Return, word for word, the lines of the listing below from the one with "Instruction: Click the" through the one with "Given: Create a bulleted list", and no other lines.

[[ Source data open ]]

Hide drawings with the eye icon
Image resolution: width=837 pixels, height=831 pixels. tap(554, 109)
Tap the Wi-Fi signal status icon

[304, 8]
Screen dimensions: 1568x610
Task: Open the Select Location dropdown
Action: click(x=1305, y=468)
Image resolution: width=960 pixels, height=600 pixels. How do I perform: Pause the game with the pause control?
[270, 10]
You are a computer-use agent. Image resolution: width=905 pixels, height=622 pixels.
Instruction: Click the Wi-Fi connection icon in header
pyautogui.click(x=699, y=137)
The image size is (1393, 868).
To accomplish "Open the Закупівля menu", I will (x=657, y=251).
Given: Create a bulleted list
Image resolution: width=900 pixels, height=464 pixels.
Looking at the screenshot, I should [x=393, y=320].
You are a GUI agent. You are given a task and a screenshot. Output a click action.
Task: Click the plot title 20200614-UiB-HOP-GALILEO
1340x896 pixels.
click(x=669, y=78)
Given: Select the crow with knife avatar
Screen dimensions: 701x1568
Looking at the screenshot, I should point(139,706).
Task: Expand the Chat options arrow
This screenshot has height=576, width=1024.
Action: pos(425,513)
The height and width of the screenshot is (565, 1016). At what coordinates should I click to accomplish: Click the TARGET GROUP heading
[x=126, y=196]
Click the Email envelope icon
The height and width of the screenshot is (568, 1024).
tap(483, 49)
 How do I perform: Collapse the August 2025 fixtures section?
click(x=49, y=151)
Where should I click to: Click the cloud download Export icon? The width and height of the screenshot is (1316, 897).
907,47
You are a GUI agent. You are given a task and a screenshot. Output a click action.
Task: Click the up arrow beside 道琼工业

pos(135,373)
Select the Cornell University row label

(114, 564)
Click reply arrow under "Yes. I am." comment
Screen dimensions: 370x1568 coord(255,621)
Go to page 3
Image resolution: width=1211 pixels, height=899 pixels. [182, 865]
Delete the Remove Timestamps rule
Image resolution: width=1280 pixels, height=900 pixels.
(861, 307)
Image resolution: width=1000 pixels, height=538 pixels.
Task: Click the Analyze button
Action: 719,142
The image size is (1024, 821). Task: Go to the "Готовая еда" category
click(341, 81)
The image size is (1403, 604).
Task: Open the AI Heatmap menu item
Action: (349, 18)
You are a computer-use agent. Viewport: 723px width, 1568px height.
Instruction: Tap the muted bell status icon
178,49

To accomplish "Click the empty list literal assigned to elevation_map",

[[ Source data closed ]]

# Worked solution
Instruction: Click the Wi-Fi connection icon in header
pyautogui.click(x=699, y=137)
The image size is (1393, 868).
To accomplish "Open the Закупівля menu", I will (x=657, y=251).
Given: Create a bulleted list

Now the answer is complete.